Today, innovative companies are leveraging AI to address some of the toughest challenges that manufacturers face. That includes making relevant data, too often siloed in the past, more accessible to manufacturing teams.
“Manufacturing has long been seen as one of the best opportunities for AI, but the industry has been held back by challenging data environments in plants,” said Sight Machine CEO and Co-Founder Jon Sobel, in a company release. Sight Machine, with offices in San Francisco and Ann Arbor, Michigan, is the developer of a platform for data-driven manufacturing and industrial AI.
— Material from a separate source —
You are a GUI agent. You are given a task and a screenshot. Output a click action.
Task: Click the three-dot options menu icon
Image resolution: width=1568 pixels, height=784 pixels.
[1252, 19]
Sight Machine’s Manufacturing Data Platform is designed to create a common data foundation by capturing and structuring data from the entire factory to deliver a system-wide view of the manufacturing process. Its industrial AI agents are reported to combine “a process engineer’s deep understanding of manufacturing with a data scientist’s skill in working with data.”
“The power of these industrial AI agents comes from their seamless access to Sight Machine’s uniquely comprehensive real-time data foundation, which creates a true digital twin of production processes,” the release stated. “This provides the key to unlocking value from challenging production data, delivering in weeks what otherwise often takes years.”
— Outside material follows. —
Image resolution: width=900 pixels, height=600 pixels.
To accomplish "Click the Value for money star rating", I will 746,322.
In March, the company announced the integration of NVIDIA Omniverse libraries with Sight Machine’s Operator Agent, a combination that is said to provide real-time 3D visualization of production lines for improving line performance, rapid troubleshooting, root cause analysis, and simulation. The integrated offering is “rapidly being deployed by leading global manufacturers in industries as diverse as automotive and transportation, bottling, CPG, food production, and pulp and paper,” according to the release.
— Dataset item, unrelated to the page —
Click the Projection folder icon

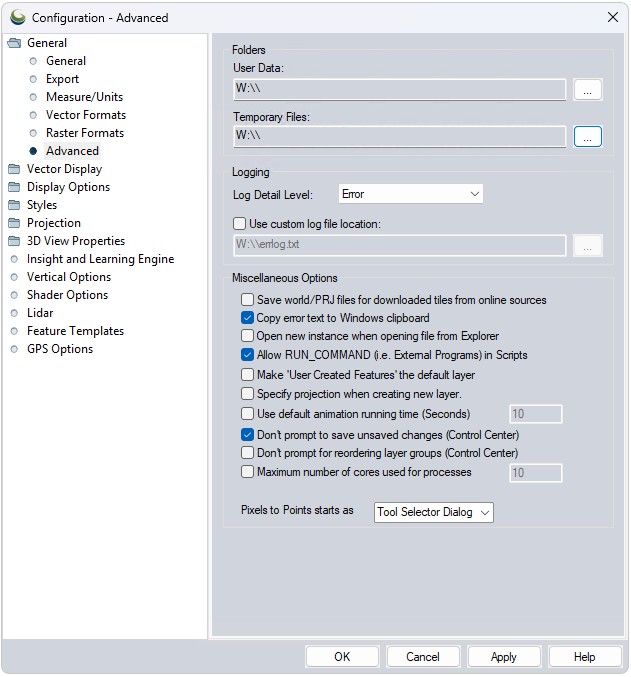click(x=14, y=223)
In September, Sight Machine announced the integration of its industrial AI platform with Microsoft Fabric and NVIDIA Omniverse libraries. This integration is described as providing “a complete industrial AI stack for connecting, structuring, analyzing, and visualizing production data, and for integrating the resulting insights with data from across the enterprise.”
Another company, Machina Labs, is working to build what it calls “the next generation of intelligent, adaptive, and software-driven factories” that offer on-demand production in ways that eliminate traditional tooling constraints. The company, founded in Los Angeles in 2019, has developed a new manufacturing model that integrates AI and robotics to customize production of automotive body panels.
According to a release from Machina Labs, its manufacturing methods for automotive body panels and accessories could enable automakers to bring customized vehicles to market at mass-production prices. The company’s manufacturing platform reportedly eliminates the need for dedicated tooling with each model variation.
“Traditional production tools are often massive, comparable in size to a small car and weighing over 20 tons,” said Ed Mehr, co-founder and CEO of Machina Labs, in the release. “With our solution, the need for dedicated tooling per model variation is eliminated. That means lower project capital, less storage both in-plant and for past models, which today can last up to 15 years, and faster production changeovers.”
In a recently announced pilot project with Toyota Motor North America, Machina’s RoboForming technology will be used to customize production body panels. The goal is to bring “automotive-grade quality and throughput to low-volume manufacturing,” the release said.
“AI-powered manufacturing is transforming how products are designed and produced at scale,” said George Kellerman, founding managing director at Woven Capital, in the release. “Customers increasingly demand more personalized products while engineers need faster, more cost-effective paths from concept to production without the constraints of traditional supply chains. We’re excited to team up with Machina Labs, supercharge their development roadmap in automotive, and support their journey in accelerating innovations that advance the future of manufacturing.”